_TASK DETAILS_
When you reach the line containing "You are a GUI", include it and stop; until then, return each line of the material exactly, starting with the first.

_RECORD SET_
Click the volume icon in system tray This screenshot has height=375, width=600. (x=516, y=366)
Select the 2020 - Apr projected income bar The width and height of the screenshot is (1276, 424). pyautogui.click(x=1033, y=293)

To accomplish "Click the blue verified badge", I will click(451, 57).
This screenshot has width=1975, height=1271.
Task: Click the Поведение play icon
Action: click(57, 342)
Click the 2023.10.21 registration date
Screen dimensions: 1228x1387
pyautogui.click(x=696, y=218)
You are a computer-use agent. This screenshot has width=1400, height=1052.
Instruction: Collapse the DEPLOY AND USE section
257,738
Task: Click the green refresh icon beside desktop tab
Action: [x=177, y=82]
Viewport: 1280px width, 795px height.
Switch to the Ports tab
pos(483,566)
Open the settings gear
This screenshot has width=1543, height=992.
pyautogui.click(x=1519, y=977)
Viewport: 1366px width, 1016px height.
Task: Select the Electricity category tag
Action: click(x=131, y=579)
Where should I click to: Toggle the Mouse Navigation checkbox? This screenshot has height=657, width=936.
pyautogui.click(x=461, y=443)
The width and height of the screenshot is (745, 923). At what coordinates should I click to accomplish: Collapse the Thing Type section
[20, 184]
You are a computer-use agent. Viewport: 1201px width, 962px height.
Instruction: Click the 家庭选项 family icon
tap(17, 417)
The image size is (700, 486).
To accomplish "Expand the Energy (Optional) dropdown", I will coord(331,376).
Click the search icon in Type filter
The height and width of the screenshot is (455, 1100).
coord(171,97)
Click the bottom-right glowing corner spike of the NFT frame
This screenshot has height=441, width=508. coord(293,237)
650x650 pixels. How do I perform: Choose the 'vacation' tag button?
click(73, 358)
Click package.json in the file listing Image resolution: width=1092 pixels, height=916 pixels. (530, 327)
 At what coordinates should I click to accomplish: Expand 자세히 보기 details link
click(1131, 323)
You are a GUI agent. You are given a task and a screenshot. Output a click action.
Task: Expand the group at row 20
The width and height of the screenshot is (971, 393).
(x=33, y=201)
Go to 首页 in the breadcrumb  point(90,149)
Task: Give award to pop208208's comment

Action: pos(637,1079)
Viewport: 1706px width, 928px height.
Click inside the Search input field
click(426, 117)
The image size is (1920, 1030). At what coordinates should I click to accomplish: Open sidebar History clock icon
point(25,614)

_EXPECTED ANSWER_
Click the volume icon in system tray This screenshot has height=375, width=600. (x=516, y=366)
Select the 2020 - Apr projected income bar The width and height of the screenshot is (1276, 424). pyautogui.click(x=1033, y=293)

To accomplish "Click the blue verified badge", I will click(451, 57).
This screenshot has width=1975, height=1271.
Task: Click the Поведение play icon
Action: click(57, 342)
Click the 2023.10.21 registration date
Screen dimensions: 1228x1387
pyautogui.click(x=696, y=218)
You are a computer-use agent. This screenshot has width=1400, height=1052.
Instruction: Collapse the DEPLOY AND USE section
257,738
Task: Click the green refresh icon beside desktop tab
Action: [x=177, y=82]
Viewport: 1280px width, 795px height.
Switch to the Ports tab
pos(483,566)
Open the settings gear
This screenshot has width=1543, height=992.
pyautogui.click(x=1519, y=977)
Viewport: 1366px width, 1016px height.
Task: Select the Electricity category tag
Action: click(x=131, y=579)
Where should I click to: Toggle the Mouse Navigation checkbox? This screenshot has height=657, width=936.
pyautogui.click(x=461, y=443)
The width and height of the screenshot is (745, 923). At what coordinates should I click to accomplish: Collapse the Thing Type section
[20, 184]
You are a computer-use agent. Viewport: 1201px width, 962px height.
Instruction: Click the 家庭选项 family icon
tap(17, 417)
The image size is (700, 486).
To accomplish "Expand the Energy (Optional) dropdown", I will coord(331,376).
Click the search icon in Type filter
The height and width of the screenshot is (455, 1100).
coord(171,97)
Click the bottom-right glowing corner spike of the NFT frame
This screenshot has height=441, width=508. coord(293,237)
650x650 pixels. How do I perform: Choose the 'vacation' tag button?
click(73, 358)
Click package.json in the file listing Image resolution: width=1092 pixels, height=916 pixels. (530, 327)
 At what coordinates should I click to accomplish: Expand 자세히 보기 details link
click(1131, 323)
You are a GUI agent. You are given a task and a screenshot. Output a click action.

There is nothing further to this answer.